◆ **Challenge**: Recast the material below as a numbered list, starting at the line that contains "Open the Home Storage thumbnail" and ending with the last line of the material. Skip blank lines, and leave the pictures out.

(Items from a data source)

━━━━━━━━━━

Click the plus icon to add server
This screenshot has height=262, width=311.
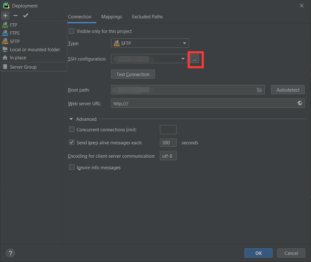5,16
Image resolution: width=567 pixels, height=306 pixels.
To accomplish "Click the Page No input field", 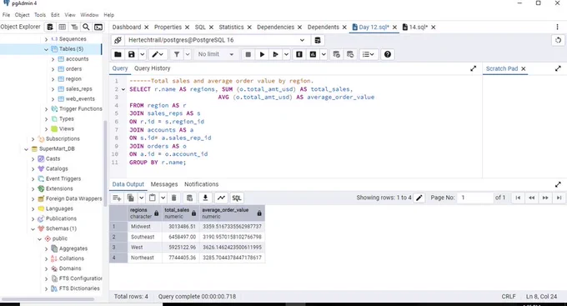I will [x=474, y=198].
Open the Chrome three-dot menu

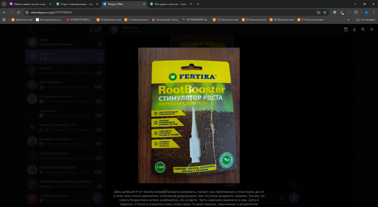click(x=373, y=12)
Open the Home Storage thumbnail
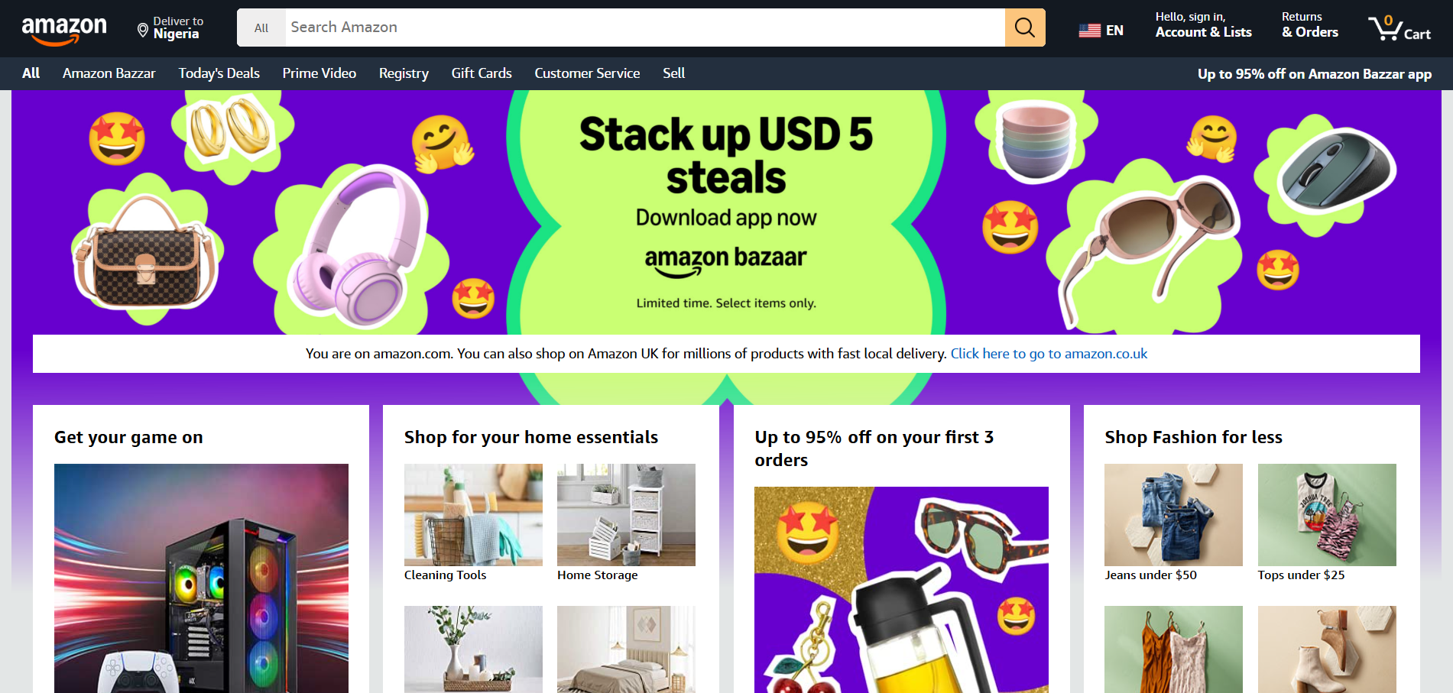 pyautogui.click(x=626, y=515)
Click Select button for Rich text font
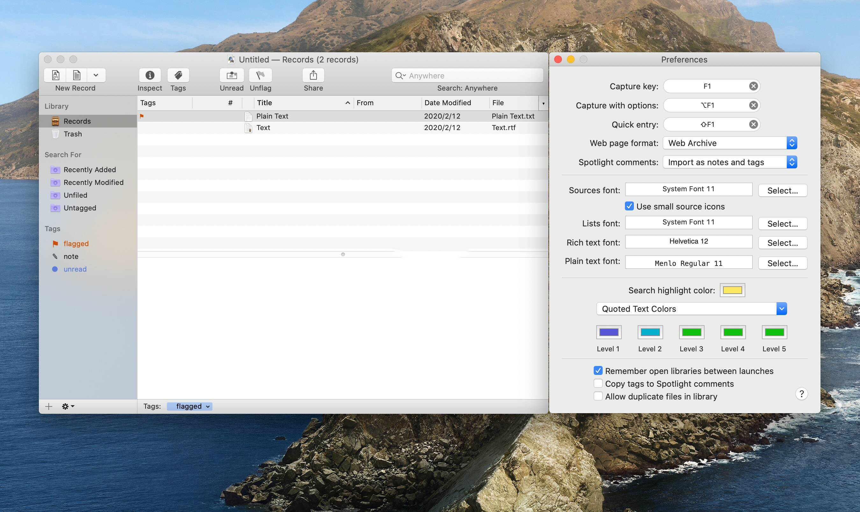This screenshot has width=860, height=512. (782, 243)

━━━━━━━━━━

◆ **Response to the task**:
1. Open the Home Storage thumbnail
2.  pyautogui.click(x=626, y=515)
3. Click Select button for Rich text font
4. This screenshot has width=860, height=512. (782, 243)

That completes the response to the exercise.